Tuesday, March 26, 2013

Torn between impatience and hope

I am so ready for this pregnancy to be over with.  I'll be 36 weeks tomorrow and I ache all over.  It's getting harder and harder to walk up and down the stairs.  I'm continuously out of breath.  I have contractions every day, but they always cease.  I'm tired.  I'm grumpy. I'm scared.

A part of me wants to go into labor now so that Snoop can be born and this long stretch of months of waiting and anticipation will be over.  And the other part of me knows how great it would be if I would go full term.  Just one more week.  It's possible, right?
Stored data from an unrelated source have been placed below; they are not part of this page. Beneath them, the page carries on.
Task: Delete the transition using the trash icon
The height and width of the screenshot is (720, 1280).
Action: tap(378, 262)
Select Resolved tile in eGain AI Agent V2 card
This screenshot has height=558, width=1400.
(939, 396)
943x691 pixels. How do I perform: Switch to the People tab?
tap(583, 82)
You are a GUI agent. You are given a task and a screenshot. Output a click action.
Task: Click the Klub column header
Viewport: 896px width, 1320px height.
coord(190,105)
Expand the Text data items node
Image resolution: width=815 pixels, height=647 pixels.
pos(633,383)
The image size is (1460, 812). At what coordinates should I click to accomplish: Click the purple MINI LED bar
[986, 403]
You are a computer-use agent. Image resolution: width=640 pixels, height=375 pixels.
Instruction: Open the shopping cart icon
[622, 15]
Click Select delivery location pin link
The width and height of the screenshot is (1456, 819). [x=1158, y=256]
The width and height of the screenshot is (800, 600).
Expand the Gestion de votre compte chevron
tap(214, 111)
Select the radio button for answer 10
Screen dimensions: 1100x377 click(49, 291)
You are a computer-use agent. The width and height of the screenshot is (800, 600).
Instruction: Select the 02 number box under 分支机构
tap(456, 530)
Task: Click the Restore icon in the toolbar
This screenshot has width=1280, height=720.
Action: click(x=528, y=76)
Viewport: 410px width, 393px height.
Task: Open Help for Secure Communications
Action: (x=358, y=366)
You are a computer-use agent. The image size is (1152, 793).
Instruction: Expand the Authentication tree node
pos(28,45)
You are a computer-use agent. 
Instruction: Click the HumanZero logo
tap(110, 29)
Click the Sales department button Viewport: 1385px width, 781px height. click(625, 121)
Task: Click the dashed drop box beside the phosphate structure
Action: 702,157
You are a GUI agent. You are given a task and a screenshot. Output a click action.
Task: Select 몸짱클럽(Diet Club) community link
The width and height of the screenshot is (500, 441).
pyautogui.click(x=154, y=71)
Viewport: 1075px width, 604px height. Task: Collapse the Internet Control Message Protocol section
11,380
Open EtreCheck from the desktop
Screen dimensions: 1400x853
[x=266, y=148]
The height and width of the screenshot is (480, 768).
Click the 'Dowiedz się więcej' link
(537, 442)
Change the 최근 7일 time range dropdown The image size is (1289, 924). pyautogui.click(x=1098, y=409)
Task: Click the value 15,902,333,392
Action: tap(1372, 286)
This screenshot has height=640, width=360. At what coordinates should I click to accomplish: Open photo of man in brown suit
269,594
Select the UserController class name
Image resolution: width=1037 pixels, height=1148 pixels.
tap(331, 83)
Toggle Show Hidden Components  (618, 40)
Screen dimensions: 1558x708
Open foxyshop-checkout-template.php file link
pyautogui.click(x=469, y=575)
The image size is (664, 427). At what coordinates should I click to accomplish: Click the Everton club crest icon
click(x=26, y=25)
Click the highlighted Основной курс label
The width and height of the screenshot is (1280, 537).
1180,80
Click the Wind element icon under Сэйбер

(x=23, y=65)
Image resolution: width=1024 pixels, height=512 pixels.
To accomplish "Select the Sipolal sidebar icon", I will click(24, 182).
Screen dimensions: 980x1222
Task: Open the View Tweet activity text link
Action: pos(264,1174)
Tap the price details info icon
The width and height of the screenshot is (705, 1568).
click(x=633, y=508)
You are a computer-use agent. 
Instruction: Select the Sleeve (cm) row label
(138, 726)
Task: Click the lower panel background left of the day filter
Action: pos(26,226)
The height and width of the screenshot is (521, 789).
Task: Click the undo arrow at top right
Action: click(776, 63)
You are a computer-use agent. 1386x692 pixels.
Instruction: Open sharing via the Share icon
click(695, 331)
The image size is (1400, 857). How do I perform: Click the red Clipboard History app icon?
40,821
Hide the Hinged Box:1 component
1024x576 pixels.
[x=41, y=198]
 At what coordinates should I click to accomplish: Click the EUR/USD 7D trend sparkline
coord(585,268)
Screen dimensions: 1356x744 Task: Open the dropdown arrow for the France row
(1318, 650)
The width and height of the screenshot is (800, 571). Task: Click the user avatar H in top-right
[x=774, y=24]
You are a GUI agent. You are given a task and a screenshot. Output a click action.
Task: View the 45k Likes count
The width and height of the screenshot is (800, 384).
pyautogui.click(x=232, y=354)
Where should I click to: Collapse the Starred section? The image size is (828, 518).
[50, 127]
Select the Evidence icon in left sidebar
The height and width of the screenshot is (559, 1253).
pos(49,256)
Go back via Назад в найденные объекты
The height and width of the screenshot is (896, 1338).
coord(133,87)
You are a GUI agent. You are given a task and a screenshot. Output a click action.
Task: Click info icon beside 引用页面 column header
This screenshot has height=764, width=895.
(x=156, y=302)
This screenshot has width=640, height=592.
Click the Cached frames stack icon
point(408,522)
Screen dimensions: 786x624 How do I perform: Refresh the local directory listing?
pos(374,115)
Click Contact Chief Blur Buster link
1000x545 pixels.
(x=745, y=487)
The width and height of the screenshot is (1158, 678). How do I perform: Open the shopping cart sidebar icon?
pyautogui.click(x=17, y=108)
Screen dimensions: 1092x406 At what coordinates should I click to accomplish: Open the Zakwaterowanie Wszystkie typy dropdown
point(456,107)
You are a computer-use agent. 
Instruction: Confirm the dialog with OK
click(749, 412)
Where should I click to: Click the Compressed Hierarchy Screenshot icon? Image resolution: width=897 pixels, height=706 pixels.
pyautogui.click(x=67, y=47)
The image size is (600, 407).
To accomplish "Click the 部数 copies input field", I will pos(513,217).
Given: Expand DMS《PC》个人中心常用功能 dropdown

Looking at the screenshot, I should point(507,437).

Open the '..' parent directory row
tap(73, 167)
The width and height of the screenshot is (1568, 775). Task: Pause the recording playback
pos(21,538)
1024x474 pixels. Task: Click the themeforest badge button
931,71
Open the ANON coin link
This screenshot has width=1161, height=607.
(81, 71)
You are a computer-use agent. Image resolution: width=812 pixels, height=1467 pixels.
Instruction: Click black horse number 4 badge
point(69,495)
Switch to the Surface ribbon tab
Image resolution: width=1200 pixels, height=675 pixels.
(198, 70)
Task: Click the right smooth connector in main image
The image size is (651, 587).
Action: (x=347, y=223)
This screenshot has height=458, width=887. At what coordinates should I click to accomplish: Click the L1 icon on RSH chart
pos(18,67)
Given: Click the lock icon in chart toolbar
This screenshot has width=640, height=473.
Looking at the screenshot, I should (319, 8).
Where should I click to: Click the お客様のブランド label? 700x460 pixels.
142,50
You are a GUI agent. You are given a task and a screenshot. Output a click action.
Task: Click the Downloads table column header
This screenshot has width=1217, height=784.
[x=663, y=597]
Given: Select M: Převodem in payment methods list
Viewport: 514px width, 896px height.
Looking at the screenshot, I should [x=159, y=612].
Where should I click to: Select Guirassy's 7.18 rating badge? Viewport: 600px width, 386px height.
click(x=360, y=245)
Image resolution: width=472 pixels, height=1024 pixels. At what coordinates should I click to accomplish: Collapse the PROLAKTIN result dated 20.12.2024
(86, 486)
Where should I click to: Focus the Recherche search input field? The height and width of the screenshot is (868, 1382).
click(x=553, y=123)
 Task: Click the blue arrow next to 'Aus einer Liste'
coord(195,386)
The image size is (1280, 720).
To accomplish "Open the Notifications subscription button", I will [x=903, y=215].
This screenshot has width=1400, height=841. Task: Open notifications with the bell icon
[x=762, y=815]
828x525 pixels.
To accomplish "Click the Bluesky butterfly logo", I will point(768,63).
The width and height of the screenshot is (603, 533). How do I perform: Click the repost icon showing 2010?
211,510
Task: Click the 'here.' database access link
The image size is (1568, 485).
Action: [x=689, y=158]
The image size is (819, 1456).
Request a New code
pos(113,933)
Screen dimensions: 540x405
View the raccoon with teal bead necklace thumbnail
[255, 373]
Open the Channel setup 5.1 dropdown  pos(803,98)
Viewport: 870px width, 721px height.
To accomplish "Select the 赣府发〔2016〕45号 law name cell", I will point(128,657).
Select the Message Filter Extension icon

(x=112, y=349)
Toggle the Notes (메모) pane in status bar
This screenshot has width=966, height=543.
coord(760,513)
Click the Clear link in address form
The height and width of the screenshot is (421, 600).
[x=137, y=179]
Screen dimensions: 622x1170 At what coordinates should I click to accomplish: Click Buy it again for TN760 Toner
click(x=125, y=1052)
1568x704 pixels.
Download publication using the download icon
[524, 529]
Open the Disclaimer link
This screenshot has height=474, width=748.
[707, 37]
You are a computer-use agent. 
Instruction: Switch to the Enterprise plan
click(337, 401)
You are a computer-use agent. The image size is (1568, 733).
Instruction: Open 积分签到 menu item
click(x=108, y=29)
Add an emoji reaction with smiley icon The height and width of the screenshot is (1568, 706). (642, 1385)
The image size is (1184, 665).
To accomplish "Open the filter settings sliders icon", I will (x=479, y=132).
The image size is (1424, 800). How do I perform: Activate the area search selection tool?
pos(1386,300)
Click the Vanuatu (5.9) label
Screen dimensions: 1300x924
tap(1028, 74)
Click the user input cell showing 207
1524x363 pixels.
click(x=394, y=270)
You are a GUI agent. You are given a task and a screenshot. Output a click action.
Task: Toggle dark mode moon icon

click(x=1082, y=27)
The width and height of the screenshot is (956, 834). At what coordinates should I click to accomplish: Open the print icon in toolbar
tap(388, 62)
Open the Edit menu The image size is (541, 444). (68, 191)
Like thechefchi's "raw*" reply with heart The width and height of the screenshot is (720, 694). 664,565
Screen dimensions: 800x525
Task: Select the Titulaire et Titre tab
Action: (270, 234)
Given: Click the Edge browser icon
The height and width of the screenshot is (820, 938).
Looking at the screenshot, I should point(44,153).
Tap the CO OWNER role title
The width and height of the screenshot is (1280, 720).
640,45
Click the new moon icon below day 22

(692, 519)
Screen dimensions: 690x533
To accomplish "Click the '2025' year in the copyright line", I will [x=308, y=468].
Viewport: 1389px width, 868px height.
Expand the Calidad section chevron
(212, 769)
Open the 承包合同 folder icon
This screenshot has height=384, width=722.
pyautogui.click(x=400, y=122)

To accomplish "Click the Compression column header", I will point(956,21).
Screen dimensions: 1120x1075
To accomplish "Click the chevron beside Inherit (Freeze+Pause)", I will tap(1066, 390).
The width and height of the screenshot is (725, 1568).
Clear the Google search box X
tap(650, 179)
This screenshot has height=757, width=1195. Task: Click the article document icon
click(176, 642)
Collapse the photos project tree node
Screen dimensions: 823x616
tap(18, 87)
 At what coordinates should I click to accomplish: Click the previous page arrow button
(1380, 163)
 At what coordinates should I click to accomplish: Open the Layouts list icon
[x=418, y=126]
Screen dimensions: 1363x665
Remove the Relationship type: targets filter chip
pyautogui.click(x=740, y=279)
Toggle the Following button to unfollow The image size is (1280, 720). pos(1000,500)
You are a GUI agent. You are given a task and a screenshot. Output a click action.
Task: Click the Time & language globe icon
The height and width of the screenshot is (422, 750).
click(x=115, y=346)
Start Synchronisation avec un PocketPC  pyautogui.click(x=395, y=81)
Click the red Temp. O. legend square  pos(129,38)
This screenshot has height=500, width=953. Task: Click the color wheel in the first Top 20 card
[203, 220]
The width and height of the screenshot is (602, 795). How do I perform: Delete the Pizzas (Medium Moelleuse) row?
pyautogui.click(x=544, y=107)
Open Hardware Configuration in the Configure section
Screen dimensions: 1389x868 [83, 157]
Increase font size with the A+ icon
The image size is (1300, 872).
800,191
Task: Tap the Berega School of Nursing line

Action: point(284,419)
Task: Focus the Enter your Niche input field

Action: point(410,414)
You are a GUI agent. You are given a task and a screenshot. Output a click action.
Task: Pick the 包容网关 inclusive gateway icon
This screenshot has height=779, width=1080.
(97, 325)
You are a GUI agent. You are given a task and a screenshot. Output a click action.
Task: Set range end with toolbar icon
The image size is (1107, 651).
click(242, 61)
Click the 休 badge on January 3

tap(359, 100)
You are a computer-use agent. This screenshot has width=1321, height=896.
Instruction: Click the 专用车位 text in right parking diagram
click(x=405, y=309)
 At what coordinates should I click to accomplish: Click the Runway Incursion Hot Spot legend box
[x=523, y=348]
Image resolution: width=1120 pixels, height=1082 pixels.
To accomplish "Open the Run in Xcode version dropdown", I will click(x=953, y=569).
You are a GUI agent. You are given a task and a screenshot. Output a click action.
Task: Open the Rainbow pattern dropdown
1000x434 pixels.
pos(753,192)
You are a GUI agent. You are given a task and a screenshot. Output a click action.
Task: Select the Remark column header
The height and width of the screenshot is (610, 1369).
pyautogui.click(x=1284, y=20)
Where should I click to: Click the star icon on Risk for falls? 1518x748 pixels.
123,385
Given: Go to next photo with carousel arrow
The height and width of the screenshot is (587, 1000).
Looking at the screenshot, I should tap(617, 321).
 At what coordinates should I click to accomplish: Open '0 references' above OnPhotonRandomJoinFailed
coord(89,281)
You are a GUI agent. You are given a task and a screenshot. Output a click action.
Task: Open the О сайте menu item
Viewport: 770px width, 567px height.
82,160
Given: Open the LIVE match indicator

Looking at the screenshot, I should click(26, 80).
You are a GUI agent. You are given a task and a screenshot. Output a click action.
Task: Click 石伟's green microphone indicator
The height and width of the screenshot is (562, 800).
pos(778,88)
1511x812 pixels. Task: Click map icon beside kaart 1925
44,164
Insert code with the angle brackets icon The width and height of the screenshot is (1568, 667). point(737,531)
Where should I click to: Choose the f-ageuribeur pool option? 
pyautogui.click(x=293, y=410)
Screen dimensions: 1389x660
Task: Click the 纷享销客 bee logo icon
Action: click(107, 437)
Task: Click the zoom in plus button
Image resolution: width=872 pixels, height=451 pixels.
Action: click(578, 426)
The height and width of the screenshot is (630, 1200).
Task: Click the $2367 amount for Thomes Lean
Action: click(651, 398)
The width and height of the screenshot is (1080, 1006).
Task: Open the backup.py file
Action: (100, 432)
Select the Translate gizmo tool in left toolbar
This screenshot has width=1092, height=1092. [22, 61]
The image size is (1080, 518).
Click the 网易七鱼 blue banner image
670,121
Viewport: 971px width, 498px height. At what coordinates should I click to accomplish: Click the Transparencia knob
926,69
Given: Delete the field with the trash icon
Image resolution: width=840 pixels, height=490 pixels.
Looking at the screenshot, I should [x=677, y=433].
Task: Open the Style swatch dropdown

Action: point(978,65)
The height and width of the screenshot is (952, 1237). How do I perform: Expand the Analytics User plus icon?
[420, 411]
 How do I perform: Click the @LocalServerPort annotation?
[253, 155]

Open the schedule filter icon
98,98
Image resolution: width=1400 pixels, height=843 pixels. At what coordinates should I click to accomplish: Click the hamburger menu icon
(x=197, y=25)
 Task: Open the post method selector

D. wants to go on a farm tour in Ontario on Thursday.  It's 3 hours away and I'm so afraid that something will happen that day and he won't get back in time.  But of course if I make him stay and I don't go into labor he'll be pissed and frustrated and upset.  But seriously, what other husband would actually drive 3 hours away when their wife is 36 weeks pregnant and has had the history and bad luck that I have?  I mean am I asking too much?  Am I being unreasonable?  So part of me wants to have the baby now so he doesn't go on Thursday.  How horrible is that?

And of course as I'm writing this I'm having contractions - but I'm sure they'll stop.  They always do :)

Argh......the waiting game!  I know it's only a matter of time, I just have to be patient.  Not one of my strong points.  I'm probably the least patient person I know.  ha ha!

But I can do this.  I know I can.  When I start to get scared and emotional I try to remind myself that I can handle this.  I have been through so more before.  This is nothing in comparison.  I just have to be strong.